Stored items

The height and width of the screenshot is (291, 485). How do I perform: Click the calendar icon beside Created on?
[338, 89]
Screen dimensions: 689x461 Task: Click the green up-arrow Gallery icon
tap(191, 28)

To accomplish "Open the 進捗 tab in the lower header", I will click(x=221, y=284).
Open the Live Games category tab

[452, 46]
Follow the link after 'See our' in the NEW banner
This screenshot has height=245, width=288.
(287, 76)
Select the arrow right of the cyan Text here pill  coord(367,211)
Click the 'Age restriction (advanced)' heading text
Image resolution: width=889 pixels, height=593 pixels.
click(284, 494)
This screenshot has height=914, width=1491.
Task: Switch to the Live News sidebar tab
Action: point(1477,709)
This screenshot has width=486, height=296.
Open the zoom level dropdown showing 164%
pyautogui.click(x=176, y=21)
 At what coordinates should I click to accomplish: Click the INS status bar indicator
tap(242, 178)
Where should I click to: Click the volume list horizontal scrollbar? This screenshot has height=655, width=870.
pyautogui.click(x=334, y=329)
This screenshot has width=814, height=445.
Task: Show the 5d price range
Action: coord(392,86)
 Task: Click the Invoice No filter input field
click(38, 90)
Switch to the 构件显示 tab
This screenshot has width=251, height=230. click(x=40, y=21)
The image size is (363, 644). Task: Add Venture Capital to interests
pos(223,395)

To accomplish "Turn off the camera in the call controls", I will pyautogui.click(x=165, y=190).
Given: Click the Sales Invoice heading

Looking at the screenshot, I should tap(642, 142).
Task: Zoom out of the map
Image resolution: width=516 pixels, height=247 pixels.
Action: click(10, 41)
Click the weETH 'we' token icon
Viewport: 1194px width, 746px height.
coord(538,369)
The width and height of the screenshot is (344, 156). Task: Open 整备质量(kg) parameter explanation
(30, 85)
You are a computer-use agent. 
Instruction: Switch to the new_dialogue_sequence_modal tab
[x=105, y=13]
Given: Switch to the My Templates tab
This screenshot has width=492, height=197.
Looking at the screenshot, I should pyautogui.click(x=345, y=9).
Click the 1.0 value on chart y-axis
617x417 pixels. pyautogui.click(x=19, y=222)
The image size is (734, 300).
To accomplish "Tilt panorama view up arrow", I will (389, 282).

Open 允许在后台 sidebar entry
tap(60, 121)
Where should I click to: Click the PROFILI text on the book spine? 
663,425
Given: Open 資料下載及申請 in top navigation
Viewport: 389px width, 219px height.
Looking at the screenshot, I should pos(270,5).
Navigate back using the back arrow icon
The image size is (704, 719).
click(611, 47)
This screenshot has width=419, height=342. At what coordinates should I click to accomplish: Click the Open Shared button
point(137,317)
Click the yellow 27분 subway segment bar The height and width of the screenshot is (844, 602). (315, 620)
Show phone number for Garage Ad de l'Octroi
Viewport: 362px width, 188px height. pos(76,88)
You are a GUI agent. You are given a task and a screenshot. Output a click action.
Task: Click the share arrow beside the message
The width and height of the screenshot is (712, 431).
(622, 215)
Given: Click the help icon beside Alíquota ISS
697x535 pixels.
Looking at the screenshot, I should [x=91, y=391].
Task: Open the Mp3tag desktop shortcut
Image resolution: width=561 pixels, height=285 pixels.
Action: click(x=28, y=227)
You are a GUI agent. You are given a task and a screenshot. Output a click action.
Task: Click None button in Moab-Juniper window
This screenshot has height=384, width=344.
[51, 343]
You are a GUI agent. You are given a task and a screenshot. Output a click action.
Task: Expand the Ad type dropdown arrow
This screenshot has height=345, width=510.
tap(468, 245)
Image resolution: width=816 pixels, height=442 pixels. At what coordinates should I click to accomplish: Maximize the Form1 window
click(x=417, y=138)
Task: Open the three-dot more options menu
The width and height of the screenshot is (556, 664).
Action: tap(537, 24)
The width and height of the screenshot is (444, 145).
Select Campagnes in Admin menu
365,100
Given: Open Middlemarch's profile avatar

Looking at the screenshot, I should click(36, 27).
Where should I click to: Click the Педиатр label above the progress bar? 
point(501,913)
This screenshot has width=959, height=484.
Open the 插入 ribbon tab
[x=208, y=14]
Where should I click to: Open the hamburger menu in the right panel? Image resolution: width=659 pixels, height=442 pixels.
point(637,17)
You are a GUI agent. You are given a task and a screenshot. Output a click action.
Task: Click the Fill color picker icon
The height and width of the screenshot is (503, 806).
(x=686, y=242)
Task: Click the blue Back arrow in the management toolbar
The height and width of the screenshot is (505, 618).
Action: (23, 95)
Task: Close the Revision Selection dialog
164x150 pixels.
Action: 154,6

◆ REQUIRED WORK ◆
Starting at the line that contains "Task: Click the blue", reproduce each line through the end of the records exactly, both ends included.

◆ SOLUTION TO THE PROBLEM ◆
Task: Click the blue Back arrow in the management toolbar
The height and width of the screenshot is (505, 618).
Action: (23, 95)
Task: Close the Revision Selection dialog
164x150 pixels.
Action: 154,6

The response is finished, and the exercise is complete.